Savaşın ortasındaki bir ülkenin, özellikle de Hamas'ın 7 Ekim saldırısının yarattığı şok ve travmanın ardından, kederde ve ortak bir amaç duygusunda birleşeceği beklentisi vardır. Ancak İsrail için bu tam olarak gerçekleşemdi ve çatlaklar görülmeye başlandı.
Bunun en büyük nedeni mevcut koalisyon hükümetinin uyumsuz karakterine atfedilebilir. Bunların başında da şüphesiz, iktidarını sürdürmek için savaşın kendi çıkarlarına hizmet etmesini amaçlayan Başbakan Benjamin Netanyahu geliyor.
Netanyahu ve müttefikleri için artık hiçbir şey kutsal değil. Artık motivasyonları, Hamas'ı yok etmek konusundaki muazzam başarısızlıklarına rağmen iktidarda kalmak ve bir Filistin devletinin ortaya çıkmasını engellemek için yaşananları bir sıçrama tahtası olarak kullanmak.

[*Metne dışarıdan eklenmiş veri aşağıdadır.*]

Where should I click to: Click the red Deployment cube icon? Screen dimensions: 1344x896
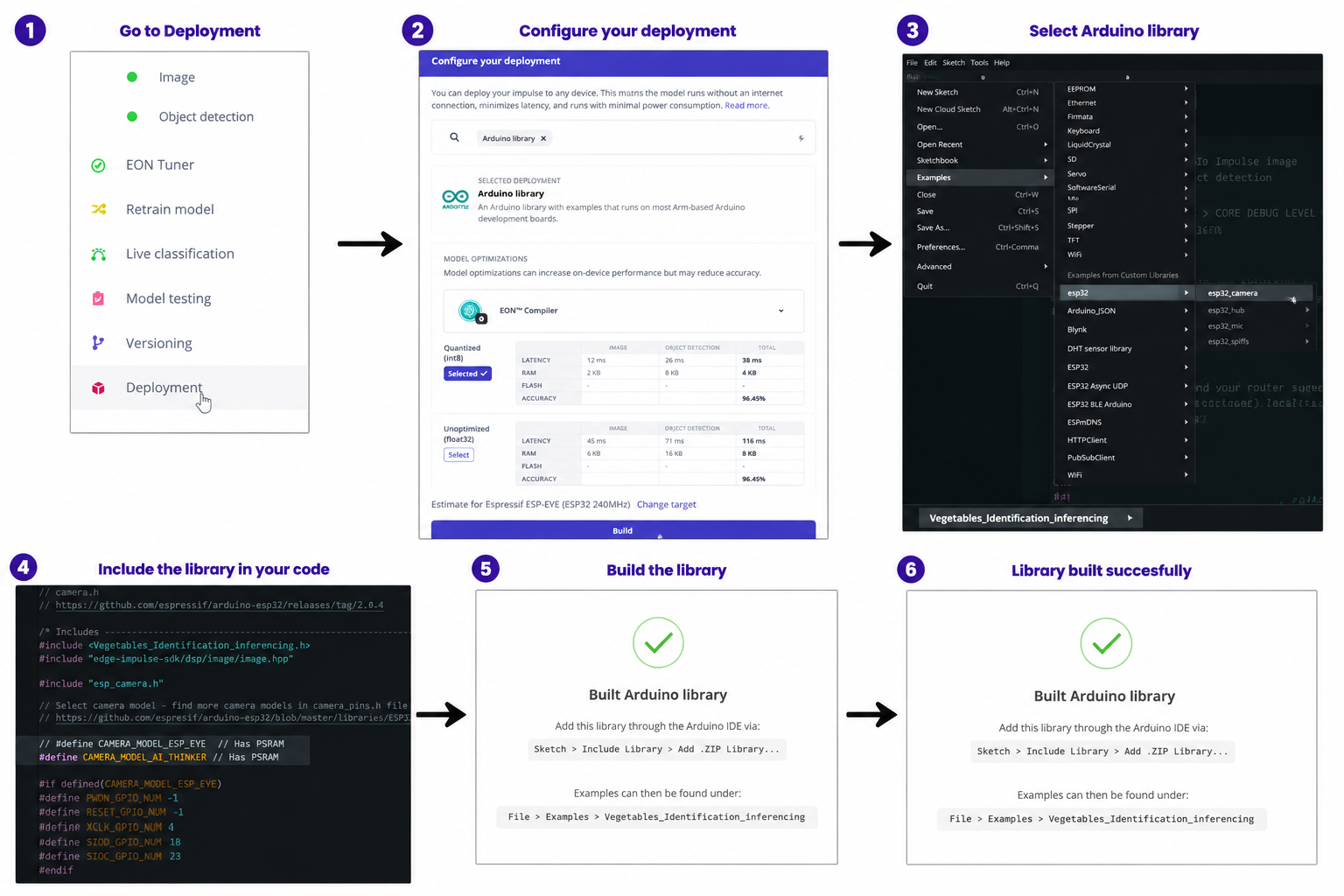(98, 388)
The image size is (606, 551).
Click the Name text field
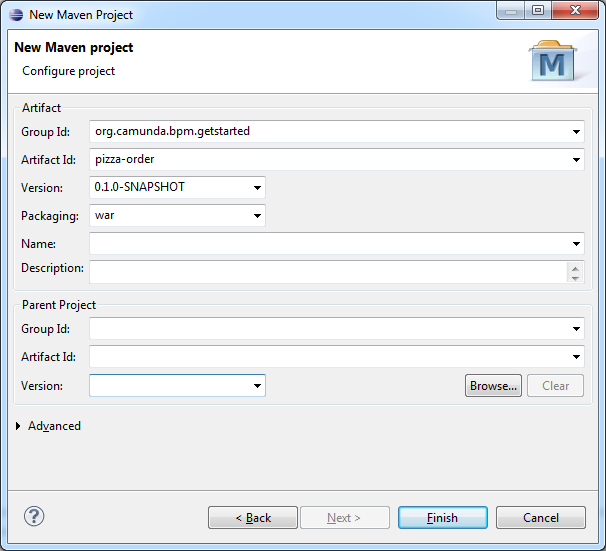[x=328, y=243]
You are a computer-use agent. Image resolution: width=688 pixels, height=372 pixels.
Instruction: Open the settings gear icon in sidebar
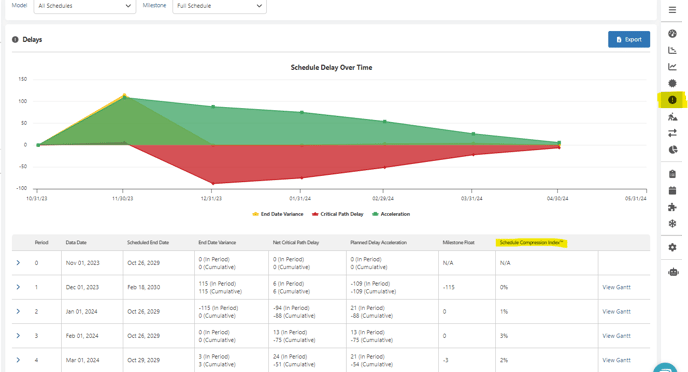click(x=672, y=247)
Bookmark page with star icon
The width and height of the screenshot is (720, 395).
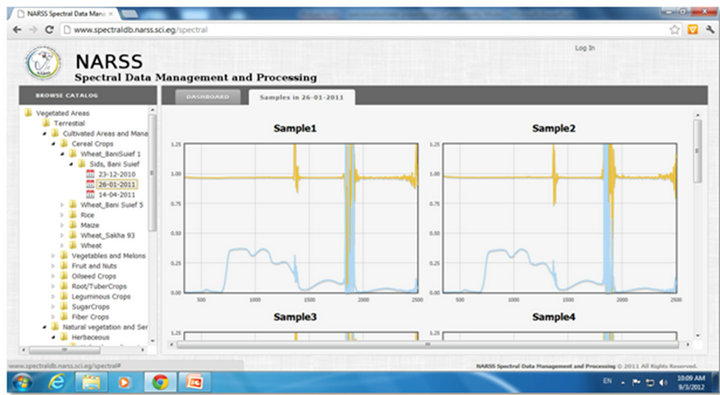pyautogui.click(x=674, y=30)
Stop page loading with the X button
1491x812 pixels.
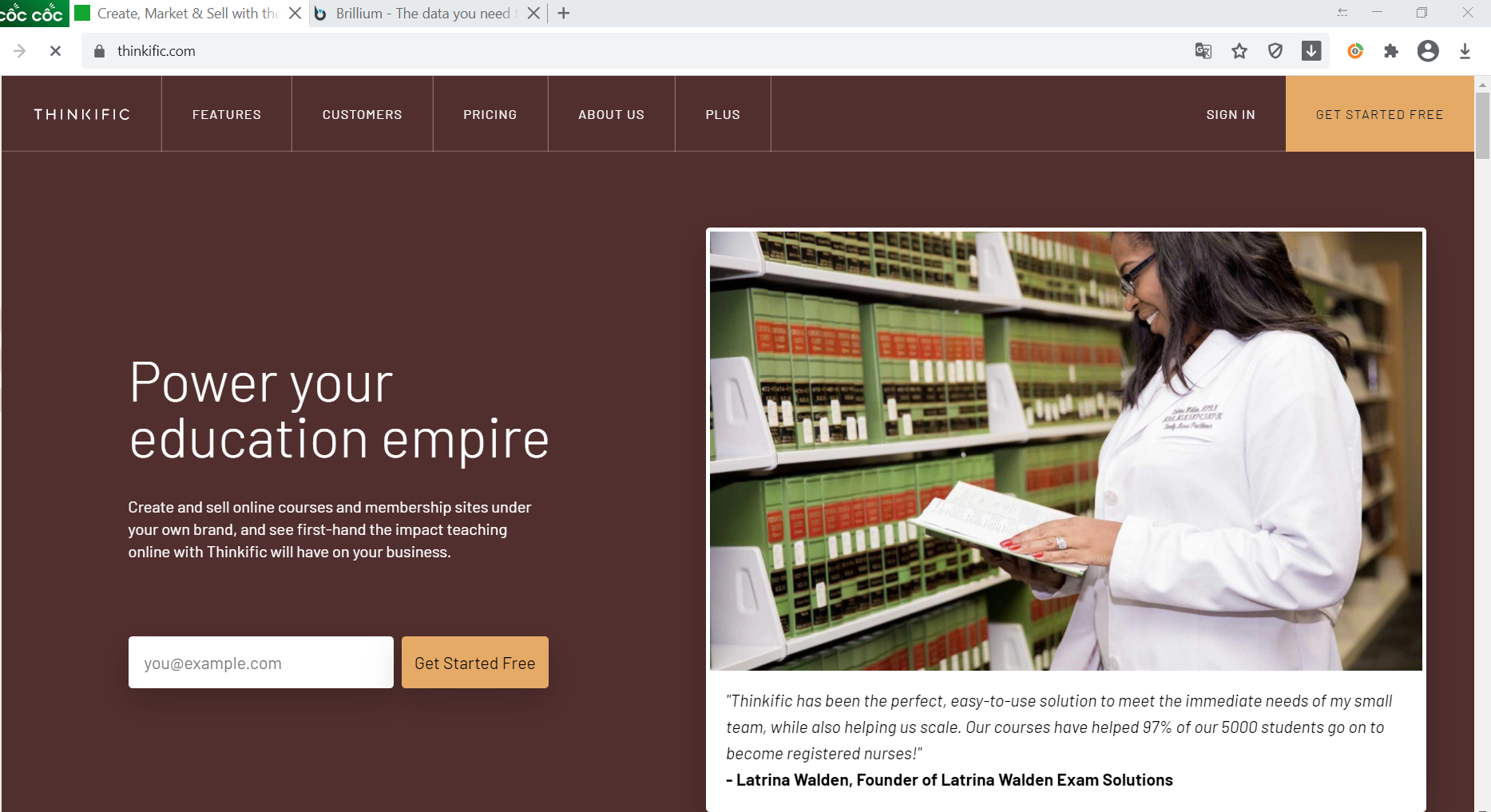click(55, 51)
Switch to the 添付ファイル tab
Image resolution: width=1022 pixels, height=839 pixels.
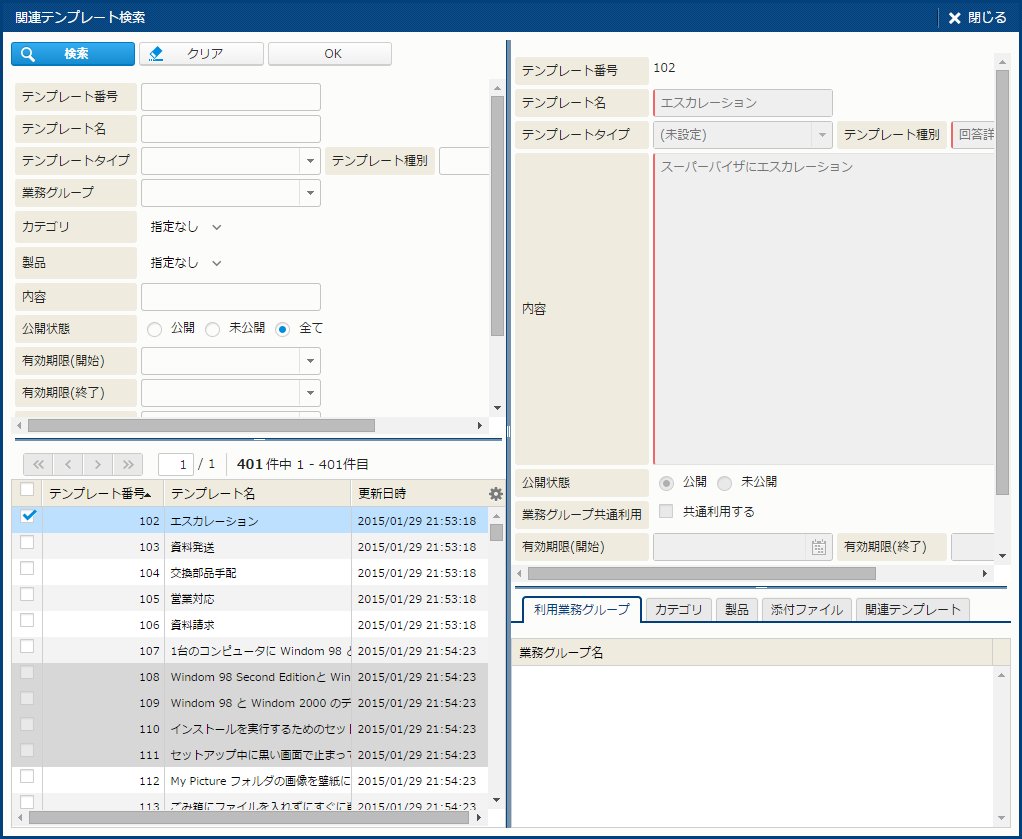coord(806,610)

Ülkedeki en güçlü makamı elinde tutması, Netanyahu'nun sürekli olarak hukukun altını oyarak, kendisine karşı açılan yolsuzluk davasını raydan çıkarmasını kolaylaştırıyor.
Netanyahu'nun güce olan açlığı, yargının bağımsızlığına ideolojik olarak karşı çıkan ve daha liberal-ilerici görüşlülerin değer verdiği liberal demokrasi fikrini küçümseyen koalisyon ortaklarınınki ile örtüşüyor.

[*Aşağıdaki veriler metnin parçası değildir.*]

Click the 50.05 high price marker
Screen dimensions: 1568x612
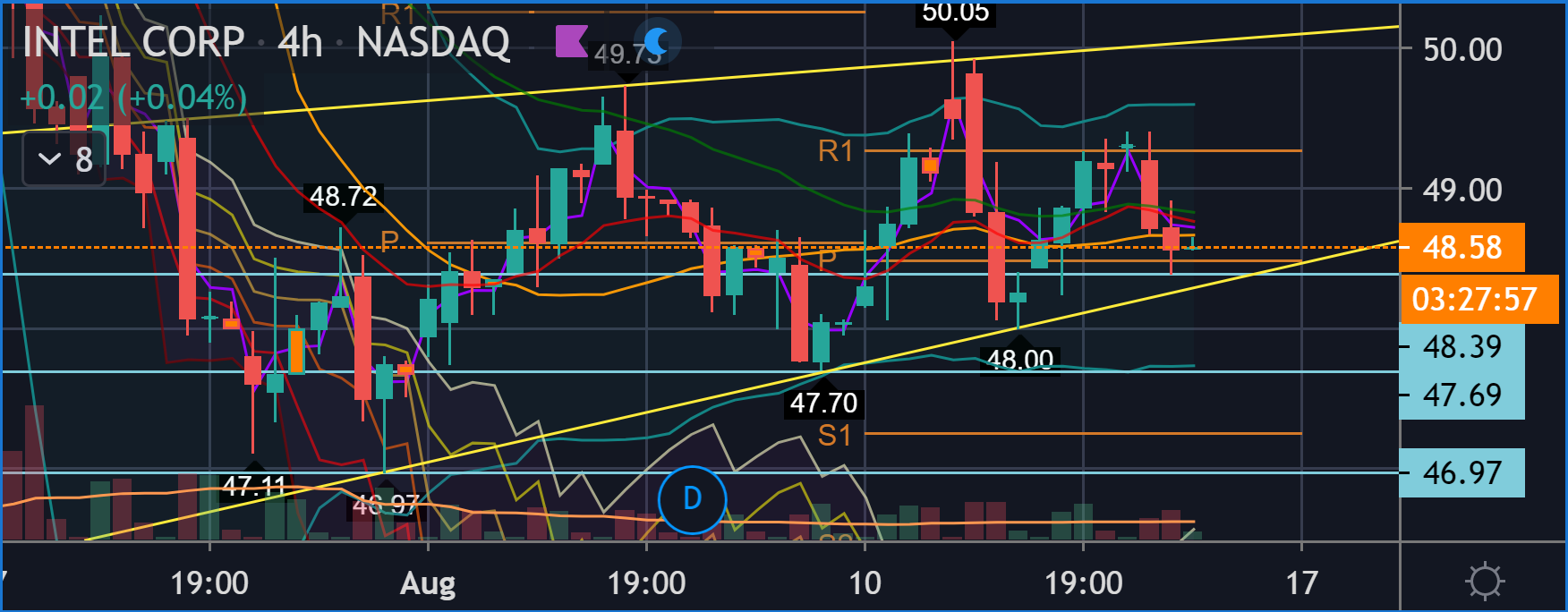(x=955, y=13)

“Kara Şabat" olarak bilinen günde vatandaşlarını koruyamayan hükümet, şimdi utanmadan bunun suçunu yargının bağımsızlığını desteklemek için protesto edenlere yüklüyor.
Aynı zamanda sevdiklerinin serbest bırakılması için hükümetin Hamas'la bir anlaşma yapmasını talep eden rehinelerin ailelerine de cephe alıyor. Hükümet her iki tarafı da ordunun Gazze'deki görevini tamamlamasını engellemekle suçluyor.
Savaş, muhalefet partilerinin liderlerine ve demokrasi yanlısı protestolara öncülük edenlere utanmazca saldıran sağın vicdansız korosunun en kötü yanlarını ortaya çıkardı.
Yakın zamanda yapılan bir ankette her beş İsrailli Yahudi'den birinin Hamas'ın Gazze sınırındaki topluluklara karşı vahşet uygulamasını engelleyememesinin ve İsrail silahlı kuvvetlerinin hedeflerine ulaşmasını engellemesinin sorumlusunun İsrail solu olduğuna inanması şaşırtıcı değil.
Bu eğilim devam ederse savaştan sonra siyasi şiddet, hatta iç savaş bile ihtimal dahilinde olacaktır.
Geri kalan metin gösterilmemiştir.